“Zorgmedewerkers hebben vaak te maken met stressvolle en emotionele situaties in de patiëntenzorg. Je kunt daarbij denken aan menselijk lijden en bijvoorbeeld de druk die patiënten of hun dierbaren op hen uitoefenen. Daar komt de steeds hogere werkdruk bij, met soms langere werktijden vanwege het tekort aan zorgpersoneel", aldus Sietske Tamminga. Tamminga is universitair docent volksgezondheid en arbeidsgezondheidszorg aan Amsterdam UMC en leider van dit onderzoek.
11.119 zorgmedewerkers
Het nu gepubliceerde Cochrane-rapport is ontstaan uit een samenwerking van onafhankelijke, internationale experts. De onderzoekers analyseerden 117 studies, gepubliceerd in de afgelopen tien jaar, over effecten van verschillende methodes om stress te verlichten.

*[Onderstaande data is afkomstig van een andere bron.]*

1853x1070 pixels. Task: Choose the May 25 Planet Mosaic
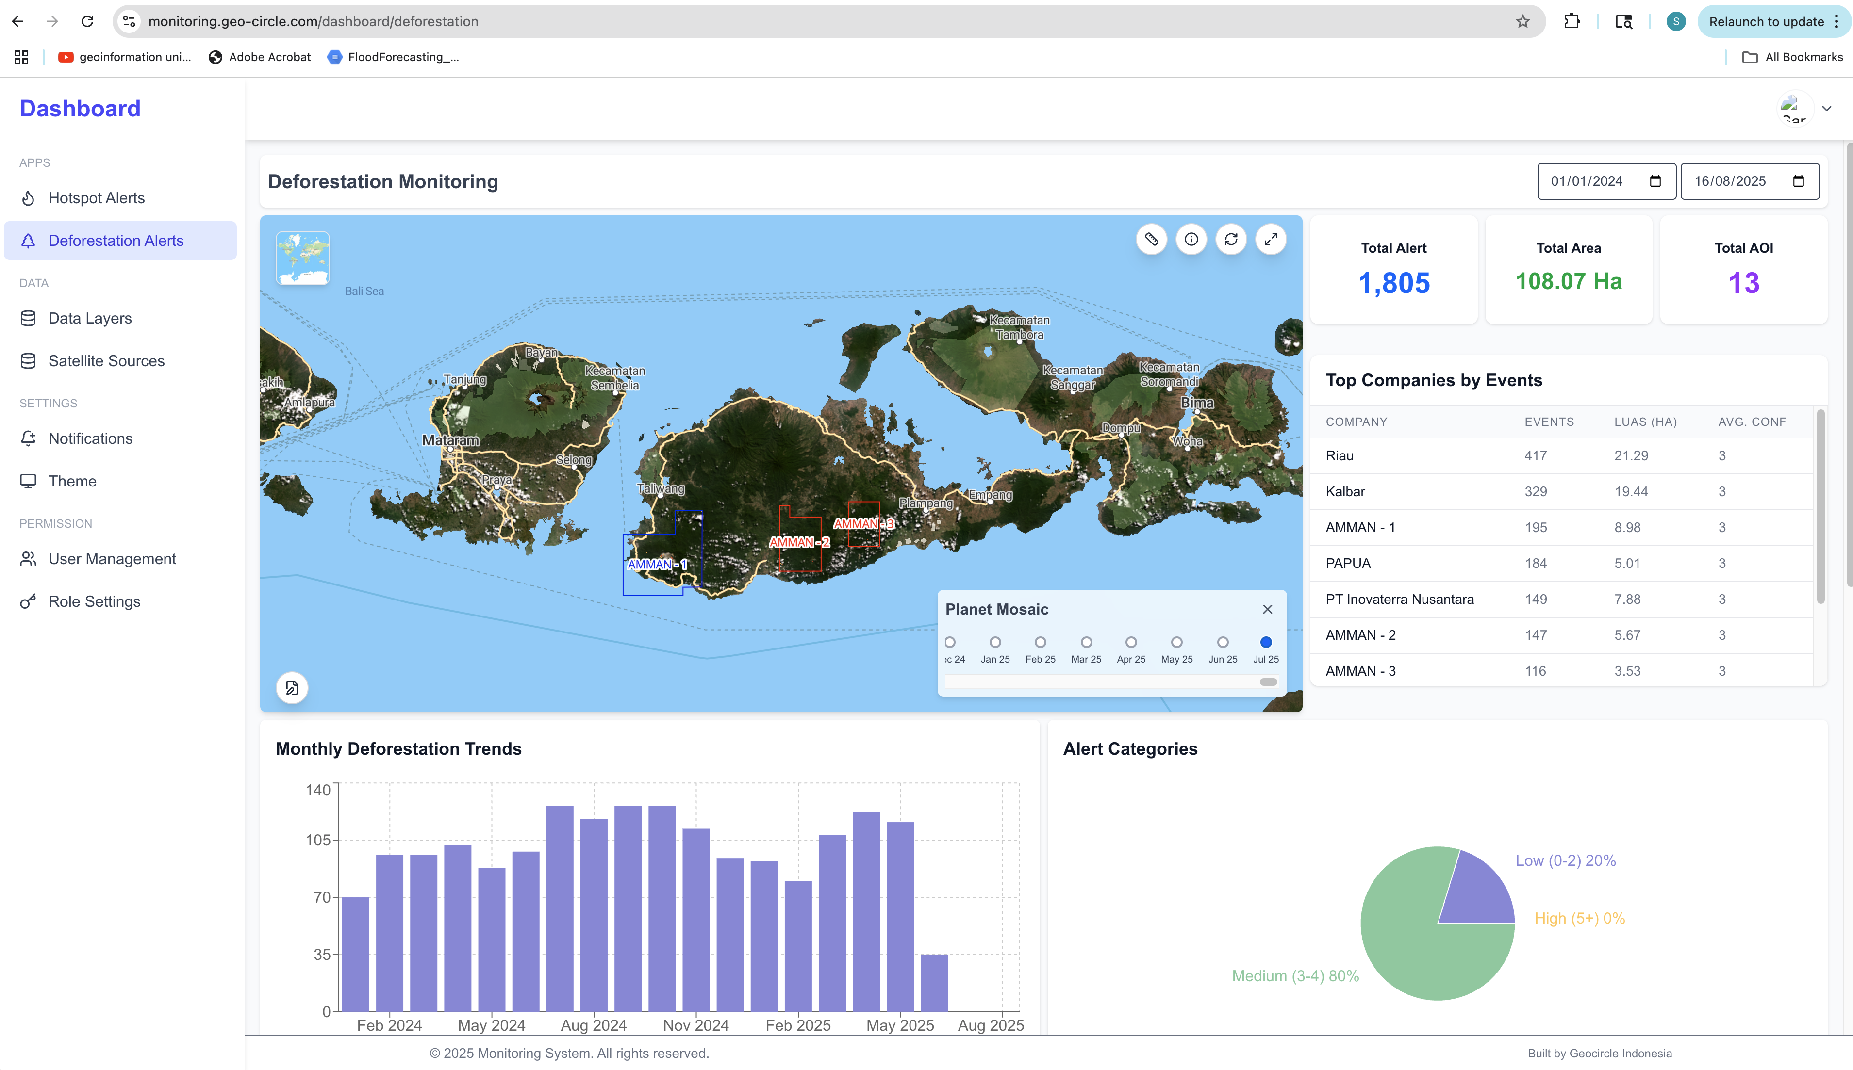point(1177,642)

In totaal werden 11.119 zorgmedewerkers wereldwijd gerandomiseerd naar verschillende stressverlichtende interventies. De mate van stress werd beoordeeld met behulp van vragenlijsten. De stresssymptomen werden op verschillende periodes gemeten: de korte termijn (tot drie maanden na het einde van een interventie), de middellange termijn (tussen drie en 12 maanden na de interventie) en de lange termijn (ruim een jaar na de interventie). Het doel was om te kijken welke interventies het beste resultaat leverden om stress te verminderen.
Lichamelijke en mentale klachten
De zorgmedewerkers die meededen aan de studies gaven aan lage tot matige niveaus van stress te ervaren, en hadden daardoor lichamelijke klachten zoals hoofdpijn, spierspanning of pijn. Ook mentale klachten werden gemeld zoals depressie, angst, een verminderde concentratie en emotionele en relatieproblemen.

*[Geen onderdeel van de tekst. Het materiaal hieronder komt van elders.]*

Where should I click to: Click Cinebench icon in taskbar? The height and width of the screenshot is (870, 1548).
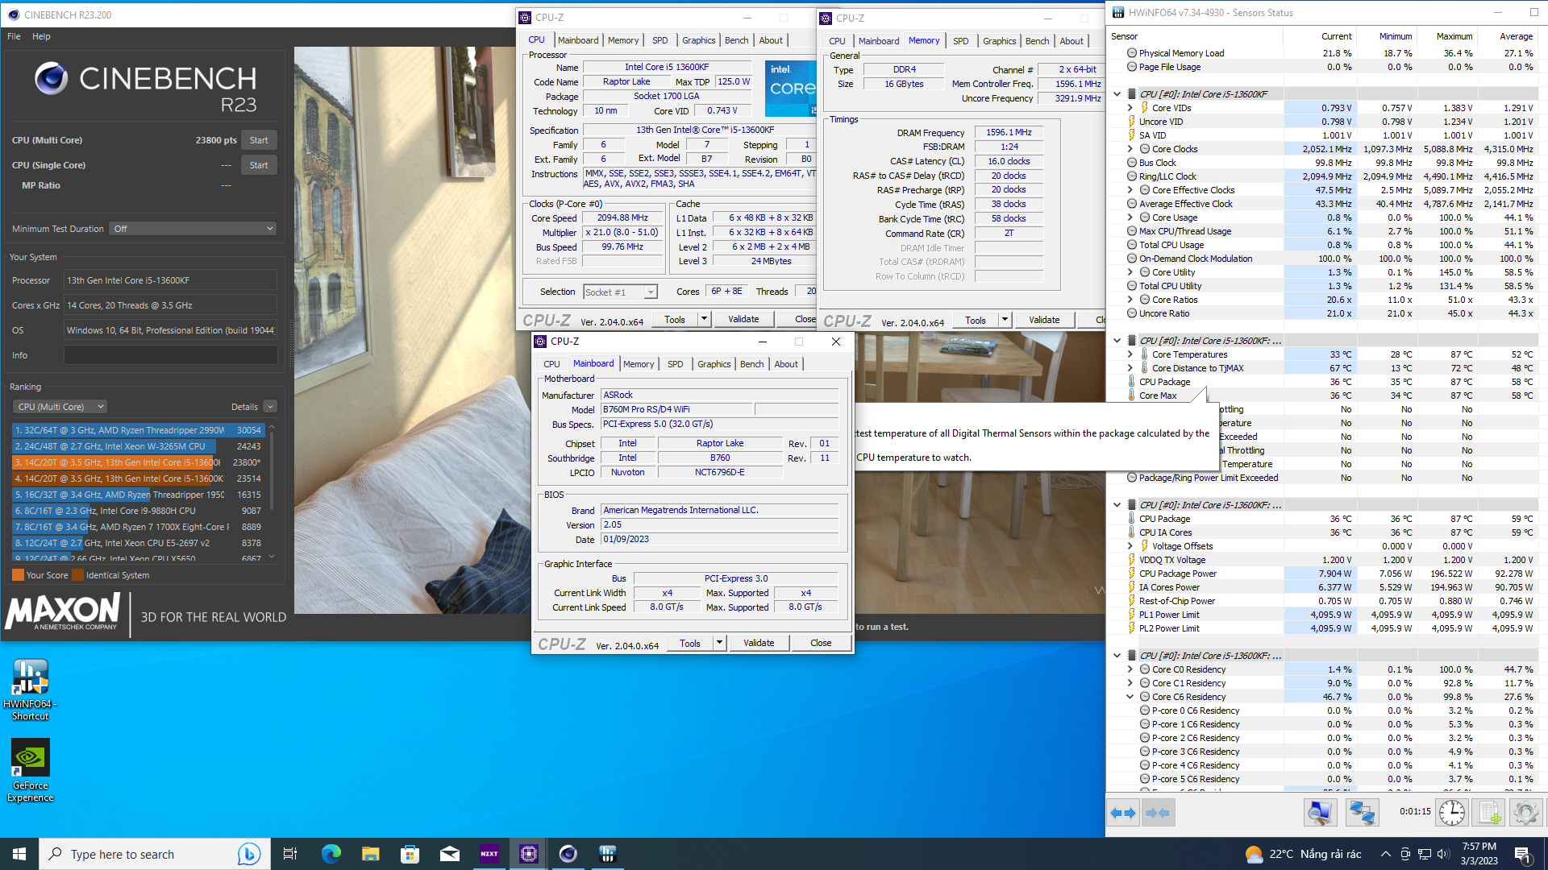tap(568, 854)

Er is al een tekort aan zorgmedewerkers, mede door het hoge verloop van personeel. Een effectieve aanpak om stress en burn-out aan te pakken kan helpen om dit te verminderen
Er waren methodes om de aandacht op de gevoelde stress te richten, zoals cognitieve gedragstraining, training op assertiviteit, coping en communicatieve vaardigheden. Daarnaast werden ook interventies ingezet die de aandacht juist van de stress weg moesten leiden. Bijvoorbeeld door ontspanningsoefeningen, mindfulness, meditatie, yoga, tai chi, massage, acupunctuur en het spelen van of luisteren naar muziek. Tamminga: "We ontdekten dat ze allemaal gunstig kunnen zijn voor de zorgmedewerkers zelf en dat het positieve resultaat daarbij kan overslaan naar hun patiënten en collega's en dus ook naar de organisaties waarvoor ze werken.”
Meer onderzoek nodig
Tamminga zegt dat het gunstige effect tot een jaar na de interventie kan aanhouden. Bovendien kan een combinatie van stressverlichtende activiteiten nuttig zijn, althans op korte termijn. “Ik raad werkgevers aan om verschillende stressverlichtende activiteiten voor hun werknemers te faciliteren.“ De langetermijneffecten zijn vooralsnog niet bekend. Tamminga pleit daarom voor meer onderzoek: “We hebben meer studies nodig over interventies die werkgerelateerde stress aanpakken, ook om langetermijneffecten vast te stellen. Er moet zowel op individueel als op organisatorisch niveau verder onderzoek gedaan worden. Het is misschien verstandiger om arbeidsomstandigheden te verbeteren, in plaats van alleen individuen te helpen beter om te gaan met de zware psychosociale lasten van het werken in de gezondheidszorg. Stress is onvermijdelijk in de zorg, maar werkgevers kunnen wel aan de slag om onderbezetting en overwerk zoveel mogelijk te voorkomen.”